Written for RAF News May 2019

Vox Lux boasts of being a ’21st Century portrait’, the subjective of which is a young girl who rises out of horrifying circumstances to become a pop superstar.

Image result for vox lux

Divided into two distinct halves the film opens to 14 year old Celeste (Raffey Cassidy) returning from school break where she experiences an act of extreme violence. In the wake of tragedy, she performs an original song at a candlelight vigil that captures the pain experienced by her peers and connects with the public. The second half jumps ahead by 18 years to see Celeste (Natalie Portman) as she prepares for a concert in a packed arena.

Vox Lux is a success story on the surface but the distinct contrast in Celeste’s personality from adolescence to adulthood appear to condemn the very nature of success, more specifically its parasitic off-shoot: Fame.

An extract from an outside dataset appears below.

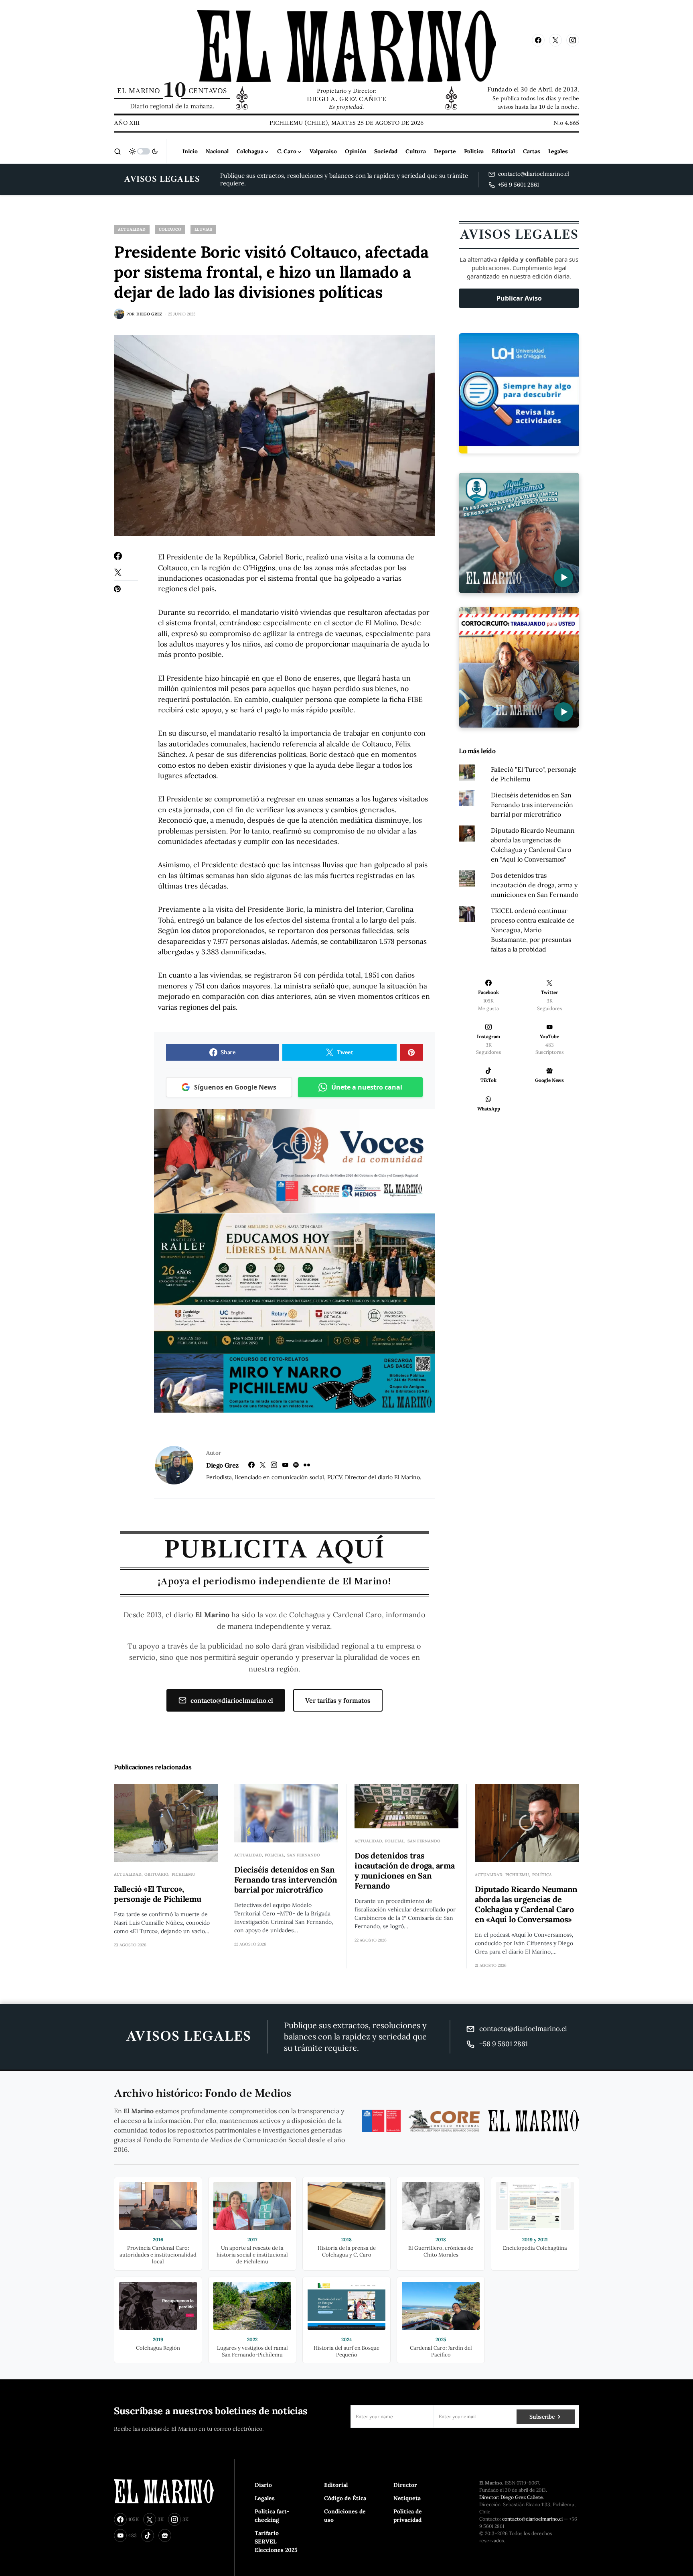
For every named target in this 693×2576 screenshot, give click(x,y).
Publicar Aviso (519, 298)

Celeste receives our complete empathy in the beginning and when her talent is recognised there appears to be some karmic reciprocity at play. Wide-eyed and excitable she enters this world of studio recordings and music videos, but forward in time, becoming a global sensation and a single mother, she appears complacent and entitled, her narcissism fostered by her family, management and fans.

The two constants in both parts of the film are Celeste’s manager, played with a nice comedic touch from Jude Law, and her sidelined sister Eleanor, an increasingly empty Stacey Martin, who becomes mother surrogate to Celeste’s daughter and the silent partner who writes all of her hits.

The shocking imagery that is used to open Vox Lux, recurs once more in another act of extreme violence, and yet it doesn’t seem to go anywhere. The message might be that fame and infamy aren’t far apart, that the media is a monster-making machine, or it may be a comment on gun control.

Vox Lux is never boring but you want it to go further. It doesn’t give you many answers, which is great, but it doesn’t leave you with many questions either. The sparsely used narration by Willem Defoe seems to be an after thought intended to add weight. It struggles in the end to transcend the hollowness of the tacky aesthetic that it lavishes in throughout the final chapter.